**The records:**
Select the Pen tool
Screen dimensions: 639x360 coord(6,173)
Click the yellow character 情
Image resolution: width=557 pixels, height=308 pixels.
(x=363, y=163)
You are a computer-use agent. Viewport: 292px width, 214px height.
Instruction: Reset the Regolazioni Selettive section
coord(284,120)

...

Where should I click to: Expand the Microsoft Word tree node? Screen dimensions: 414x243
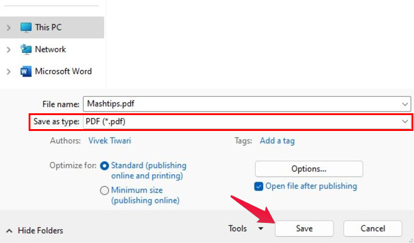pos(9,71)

**Your objective:**
Starting at the line containing "You are a computer-use" and ending with the line containing "coord(284,120)", convert the listing into a numbered list, skipping any blank lines.

**Full output:**
1. You are a computer-use agent. Viewport: 292px width, 214px height.
2. Instruction: Reset the Regolazioni Selettive section
3. coord(284,120)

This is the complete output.